#### TRECHO CITADO
────
O motivo alegado para o afastamento de Vinícius de suas funções foi o seu comportamento, considerado boêmio pelos militares o que, segundo eles, o impedia de cumprir suas funções diplomáticas. Segundo vários de seus amigos esse afastamento deixou uma mágoa profunda no poeta.
Somente em 1998 ele seria anistiado pela justiça. Em 2010, por conta da Lei nº 12.265, recebeu uma promoção póstuma ao cargo de Ministro de Primeira Classe.
Música
A carreira artística de Vinícius foi grandiosa, seus poemas, brilhantes marcaram época e encantaram os leitores. Mas, sem dúvida, a música é um capítulo especial em sua vida. Suas grandes composições e as fantásticas parcerias que ele firmou ao longo da vida fizeram de Vinícius de Moraes um ícone na nossa música. Provavelmente nenhum outro compositor brasileiro fez tantas e tão boas parcerias musicais como ele.
Ao longo do tempo o “Poetinha” firmou parcerias musicais com grandes nomes da nossa música, como:
– Adoniran Barbosa;
– Alaíde Costa;
– Ary Barroso;
– Baden Powell;
– Carlos Lyra;
– Chico Buarque;
– Edu Lobo;
– Fagner;
– Francis Hime;
– Haroldo Tapajós;
– Jards Macalé;
– João Bosco;
– Paulo Tapajós;
– Pixinguinha;
– Tom Jobim;
– Toquinho.
────
#### MATERIAL EXTRAÍDO
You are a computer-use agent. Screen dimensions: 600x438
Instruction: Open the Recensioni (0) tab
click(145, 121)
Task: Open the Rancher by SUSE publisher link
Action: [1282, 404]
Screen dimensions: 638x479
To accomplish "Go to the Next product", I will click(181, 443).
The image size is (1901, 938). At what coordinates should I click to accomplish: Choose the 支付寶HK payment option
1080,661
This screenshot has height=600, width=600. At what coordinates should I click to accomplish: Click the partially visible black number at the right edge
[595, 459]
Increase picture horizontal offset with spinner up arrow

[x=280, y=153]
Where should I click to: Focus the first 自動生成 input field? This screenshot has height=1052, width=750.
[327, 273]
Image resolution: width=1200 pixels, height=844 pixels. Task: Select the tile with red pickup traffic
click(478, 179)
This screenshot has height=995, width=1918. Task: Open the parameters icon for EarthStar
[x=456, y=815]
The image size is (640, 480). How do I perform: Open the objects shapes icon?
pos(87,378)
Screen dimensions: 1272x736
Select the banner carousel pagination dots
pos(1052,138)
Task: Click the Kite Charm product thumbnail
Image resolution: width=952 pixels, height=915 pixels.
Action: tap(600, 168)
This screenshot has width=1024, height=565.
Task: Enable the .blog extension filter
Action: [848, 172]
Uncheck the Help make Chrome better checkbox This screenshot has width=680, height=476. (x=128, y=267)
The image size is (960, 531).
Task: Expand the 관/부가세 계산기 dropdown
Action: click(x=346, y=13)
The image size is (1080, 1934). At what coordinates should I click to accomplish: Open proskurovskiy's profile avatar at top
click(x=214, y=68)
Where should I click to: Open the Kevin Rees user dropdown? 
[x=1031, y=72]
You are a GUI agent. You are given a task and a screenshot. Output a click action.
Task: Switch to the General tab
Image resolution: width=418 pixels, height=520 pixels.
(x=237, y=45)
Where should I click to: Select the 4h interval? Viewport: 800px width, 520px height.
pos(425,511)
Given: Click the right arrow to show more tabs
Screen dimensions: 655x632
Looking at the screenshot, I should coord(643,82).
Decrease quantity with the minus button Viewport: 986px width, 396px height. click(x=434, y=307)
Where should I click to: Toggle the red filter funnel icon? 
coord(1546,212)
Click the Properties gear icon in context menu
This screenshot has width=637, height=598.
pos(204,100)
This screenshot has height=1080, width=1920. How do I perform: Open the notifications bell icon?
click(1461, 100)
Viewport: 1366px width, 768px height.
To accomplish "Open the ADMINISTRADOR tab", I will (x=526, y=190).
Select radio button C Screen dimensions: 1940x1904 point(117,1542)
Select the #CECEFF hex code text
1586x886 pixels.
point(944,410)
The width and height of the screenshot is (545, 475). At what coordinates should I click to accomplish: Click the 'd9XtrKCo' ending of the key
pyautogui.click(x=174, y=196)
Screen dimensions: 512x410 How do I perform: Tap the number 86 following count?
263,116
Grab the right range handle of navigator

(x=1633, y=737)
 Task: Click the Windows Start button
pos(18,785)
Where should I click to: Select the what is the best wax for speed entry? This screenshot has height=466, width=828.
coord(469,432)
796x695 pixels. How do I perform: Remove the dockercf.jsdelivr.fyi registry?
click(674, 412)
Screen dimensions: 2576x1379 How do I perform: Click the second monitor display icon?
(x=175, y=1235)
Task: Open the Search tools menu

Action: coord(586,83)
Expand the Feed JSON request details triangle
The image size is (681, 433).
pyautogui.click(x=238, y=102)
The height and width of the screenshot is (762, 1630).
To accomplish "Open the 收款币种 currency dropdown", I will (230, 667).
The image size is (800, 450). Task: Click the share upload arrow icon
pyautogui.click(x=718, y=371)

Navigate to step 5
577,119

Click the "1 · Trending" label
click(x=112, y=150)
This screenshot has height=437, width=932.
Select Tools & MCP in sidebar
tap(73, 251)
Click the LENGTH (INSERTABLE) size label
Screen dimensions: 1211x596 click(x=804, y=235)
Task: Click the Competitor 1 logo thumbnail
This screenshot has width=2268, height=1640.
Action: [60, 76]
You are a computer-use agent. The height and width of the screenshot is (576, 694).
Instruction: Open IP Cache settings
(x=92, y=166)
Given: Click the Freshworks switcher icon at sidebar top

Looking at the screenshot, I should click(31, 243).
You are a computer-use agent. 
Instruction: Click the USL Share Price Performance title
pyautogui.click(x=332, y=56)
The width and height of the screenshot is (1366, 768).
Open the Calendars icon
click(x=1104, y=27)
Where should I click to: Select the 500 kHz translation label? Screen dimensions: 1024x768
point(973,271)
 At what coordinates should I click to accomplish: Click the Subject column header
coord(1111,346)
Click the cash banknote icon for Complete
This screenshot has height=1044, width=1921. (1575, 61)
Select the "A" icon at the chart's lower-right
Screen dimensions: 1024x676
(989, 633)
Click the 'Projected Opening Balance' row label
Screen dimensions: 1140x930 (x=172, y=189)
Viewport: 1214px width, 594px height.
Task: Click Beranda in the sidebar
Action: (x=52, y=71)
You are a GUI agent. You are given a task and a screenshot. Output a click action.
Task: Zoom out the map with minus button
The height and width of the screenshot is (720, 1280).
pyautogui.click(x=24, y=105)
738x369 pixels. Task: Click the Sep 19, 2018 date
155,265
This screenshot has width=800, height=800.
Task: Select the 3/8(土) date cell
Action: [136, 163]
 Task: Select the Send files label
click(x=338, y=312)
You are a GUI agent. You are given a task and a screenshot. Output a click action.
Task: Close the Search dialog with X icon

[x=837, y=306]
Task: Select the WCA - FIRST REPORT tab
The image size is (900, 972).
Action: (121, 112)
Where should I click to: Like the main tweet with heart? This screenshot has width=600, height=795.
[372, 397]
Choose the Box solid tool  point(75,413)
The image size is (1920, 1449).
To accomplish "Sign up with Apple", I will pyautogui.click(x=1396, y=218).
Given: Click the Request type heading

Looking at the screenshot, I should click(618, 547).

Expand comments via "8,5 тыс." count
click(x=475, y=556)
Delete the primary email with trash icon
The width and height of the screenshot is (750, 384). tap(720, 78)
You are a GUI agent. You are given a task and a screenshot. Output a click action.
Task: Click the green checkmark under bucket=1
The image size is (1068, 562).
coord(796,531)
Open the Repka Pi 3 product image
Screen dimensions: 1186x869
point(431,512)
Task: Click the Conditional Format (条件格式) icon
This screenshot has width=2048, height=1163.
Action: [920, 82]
────
#### TAREFA SOLICITADA A
No trecho sobre Vinícius de Moraes, indique todos os parceiros musicais mencionados cujo nome começa com as letras A, B ou C.
#### TAREFA SOLICITADA B
Prossiga com o trecho sobre Vinícius de Moraes a partir de onde ele termina, logo após a lista de parceiros.
Os registros não têm relação com o trecho citado.

#### RESPOSTA A
– Adoniran Barbosa
– Alaíde Costa
– Ary Barroso
– Baden Powell
– Carlos Lyra
– Chico Buarque

#### RESPOSTA B
O final da década de 1950 seria marcante para Vinícius de Moraes e um grupo de músicos, mas principalmente para a música brasileira com o surgimento da Bossa Nova. Em 1958 seria lançado o disco “Canção do Amor Demais”, da cantora Elizeth Cardoso, um marco do início do movimento dessa nova bossa musical. Várias músicas que faziam parte do disco eram de autoria de Vinícius de Moraes e Tom Jobim. Esse álbum contaria também com a participação de um violonista que iniciava sua carreira e marcaria aquele momento com uma forma inovadora de tocar violão, seu nome: João Gilberto.
Além de uma grande parceria com Tom, Vinícius fez grandes trabalhos com Baden Powell, Edu Lobo, Carlos Lyra, Chico Buarque e Toquinho, considerada por muitos sua melhor parceria.
Vida Pessoal
Se a vida profissional e artística de Vinícius foi interessante, sua vida pessoal não foi muito diferente, com certeza foi bastante agitada. Vinícius era um homem de grandes paixões. Considerado um romântico e grande sedutor, Vinícius de Moraes foi casado nove vezes.
Sua primeira esposa foi Beatriz Azevedo de Mello, com quem teve dois filhos, Suzana e Pedro. Depois ele se casaria com Regina Pederneira; Lila Bôscoli; Maria Lúcia Proença, com quem teria mais dois filhos, Georgiana e Luciana; Nellita de Abreu; Cristina Gurjão, com teve sua última filha, Maria; Gesse Gessy, Marta Rodrigues; e Gilda Matoso, que viveu com ele até a sua morte.
Vinícius faleceu em casa, no bairro da Gávea, no Rio de Janeiro, no dia nove de julho de 1980, vítima de um edema pulmonar.
Frases
Autor, compositor, cantor, Vinícius foi um grande artista, mas também se destacou como um grande criador de frases, que se tornariam famosas, como:
– “Eu talvez não tenha muitos amigos, mas os que eu tenho são os melhores que alguém poderia ter.”
– “Eu poderia, embora não sem dor, perder todos os meus amores, mas morreria se perdesse todos os meus amigos.”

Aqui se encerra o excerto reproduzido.